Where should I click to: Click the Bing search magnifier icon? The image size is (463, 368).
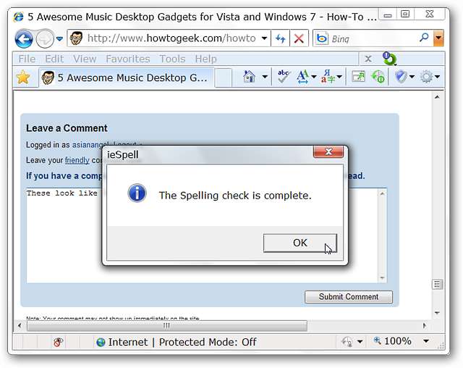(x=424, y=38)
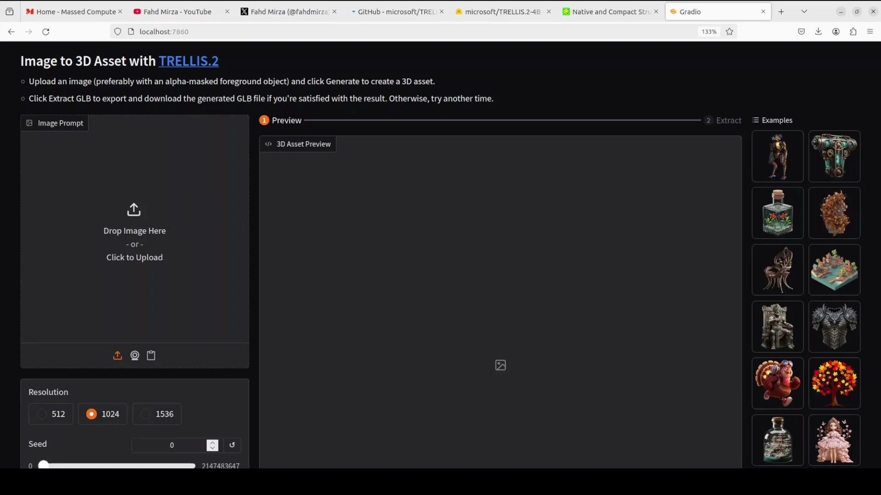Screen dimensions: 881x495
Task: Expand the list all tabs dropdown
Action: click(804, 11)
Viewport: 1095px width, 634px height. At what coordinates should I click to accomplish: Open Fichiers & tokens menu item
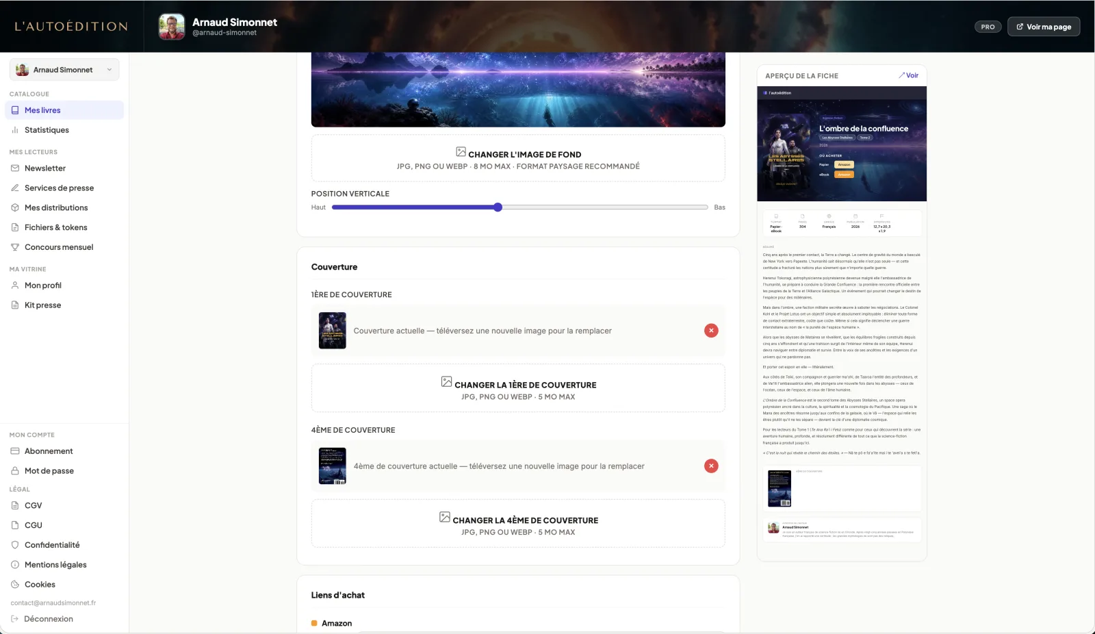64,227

* * *

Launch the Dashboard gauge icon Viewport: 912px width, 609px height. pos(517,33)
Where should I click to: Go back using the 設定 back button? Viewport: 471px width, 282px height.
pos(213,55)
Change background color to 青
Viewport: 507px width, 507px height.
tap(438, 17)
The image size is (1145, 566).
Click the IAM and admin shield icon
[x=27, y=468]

---

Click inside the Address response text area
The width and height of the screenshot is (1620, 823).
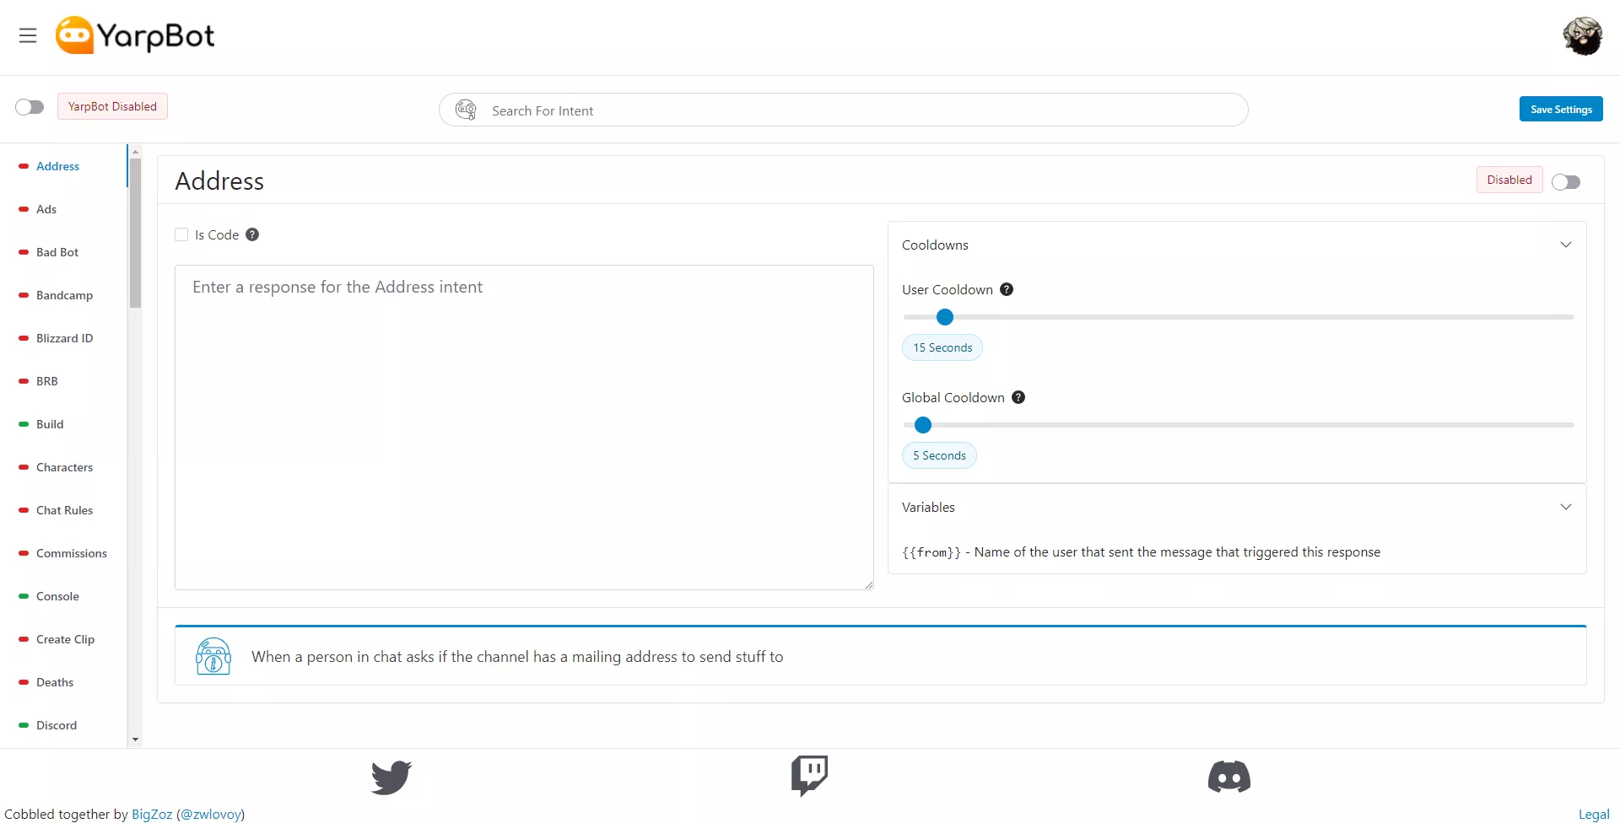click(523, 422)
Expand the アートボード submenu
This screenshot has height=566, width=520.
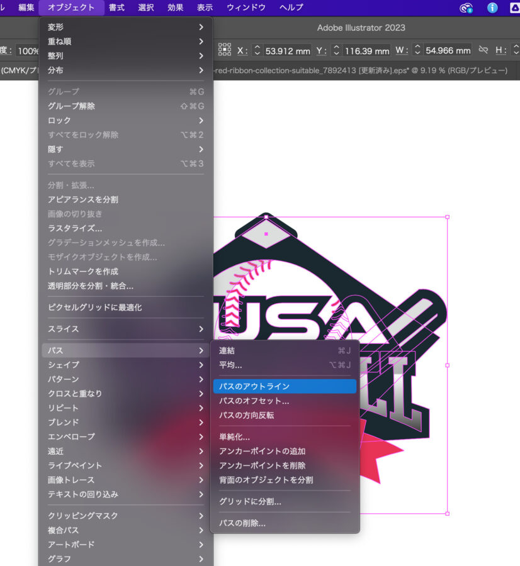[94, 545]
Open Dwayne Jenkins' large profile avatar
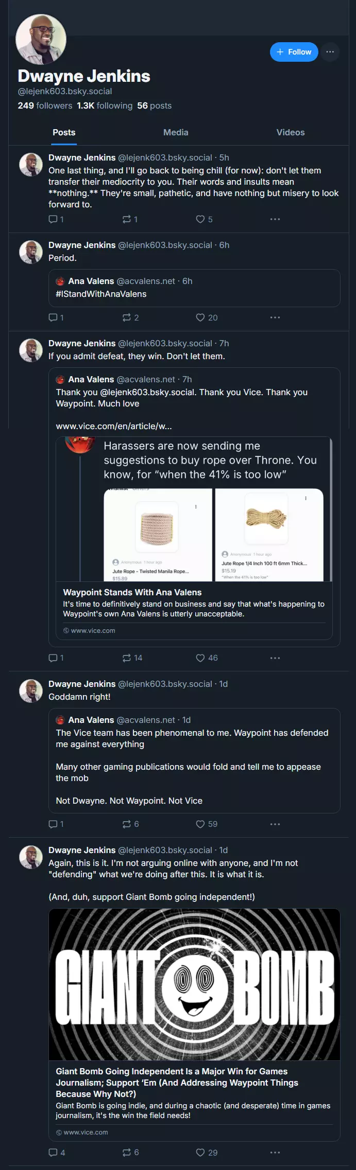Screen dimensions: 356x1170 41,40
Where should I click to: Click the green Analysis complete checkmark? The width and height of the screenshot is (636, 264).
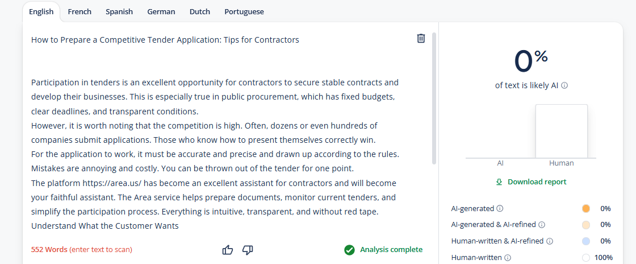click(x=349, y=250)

The request
Can you rewrite everything in the material from the line containing "Change background color to 青" down to the line containing "[x=27, y=468]" as a two-column CSV with the headers command and result? Each row should pair one text with its answer, each in a single quoted field, with line breaks replaced by spaces.

Task response
command,result
"Change background color to 青 Viewport: 507px width, 507px height.","tap(438, 17)"
"The image size is (1145, 566). Click the IAM and admin shield icon","[x=27, y=468]"